# 01-data-export

> Code to put scraped stats into format to match google sheets

The following notebook builds a function to clean, reformat, and export the high school stats scrapped for players in the current week. It will take the input of whatever the current week's excel sheet is and provide an output csv in the same format with scores and stats filled in.
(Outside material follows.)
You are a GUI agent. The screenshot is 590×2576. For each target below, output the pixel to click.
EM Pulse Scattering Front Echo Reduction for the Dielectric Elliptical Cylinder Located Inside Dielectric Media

This sheet is meant for debugging the data_export function, the final function will be called from data_export.py.

In [1]:
#import relevant packages
import datetime
import importlib

##dependencies for function call
import requests as rq
from bs4 import BeautifulSoup as bs
import pandas as pd
import numpy as np

##function
from functions.stat_scraper import *

In [2]:
def data_export(uploaded_file):
    
    #read in the excel file of interest, given by the user
    input_table = uploaded_file
    
    #data cleaning of input file
    ##toss observations with no MaxPreps link or game date
    input_part = input_table[input_table['MaxPreps Link'].notna() & input_table['Game Date'].notna()].reset_index(drop = True)
    ##change format of game date to match MaxPreps data
    input_part['Game Date'] = input_part['Game Date'].astype(str).apply(lambda x: datetime.datetime.strptime(x, '%Y-%m-%d').strftime('%m/%d'))
    
    #scrape stats for all players
    input_stats = stat_scraper(input_part['MaxPreps Link'])
    
    #merge stats with this week's data, dropping and renaming columns as necessary
    input_merge = pd.merge(input_part, input_stats, left_on = ['MaxPreps Link', 'Game Date'], right_on = ['Player', 'Date'], how = 'left').drop(['Player', 'Date'], axis=1).rename(columns = {'Result_x': 'Result', 'Result_y': 'Scraped_Result'}).drop(['Game Date', 'MaxPreps Link', 'Opponent'], axis = 1)
    
    #merge back to the main page of data, goal of this is to create output file identical to google sheet format
    final_merge = pd.merge(input_table, input_merge, how = 'left')
    
    #cleaning of final export file
    final_merge[['Result', 'Record', 'Stats/Notes']] = final_merge[['Scraped_Result', 'Current_Record', 'Stats_Condensed']]
    final_merge['Record'] = '(' + final_merge['Record'] + ')'
    export = final_merge.drop(['Scraped_Result', 'Current_Record', 'Stats_Condensed'], axis = 1)
    
    #return the export file
    return(export)
    
#     try:
#         #if all is well, csv will export and return success message
#         export.to_csv('current_week_stats.csv', index = False)
#         return('Scores Successfully Exported!')
#     except:
#         #otherwise, an error message will be returned
#         return('There was an issue exporting scores :(')

In [3]:
test_file = 'week2_test.xlsx'
test_sheet = 'Sheet1'

In [4]:
data_export(test_file, test_sheet)

'Scores Successfully Exported!'

Chris Peal and Marcel Reed have the nonetype issue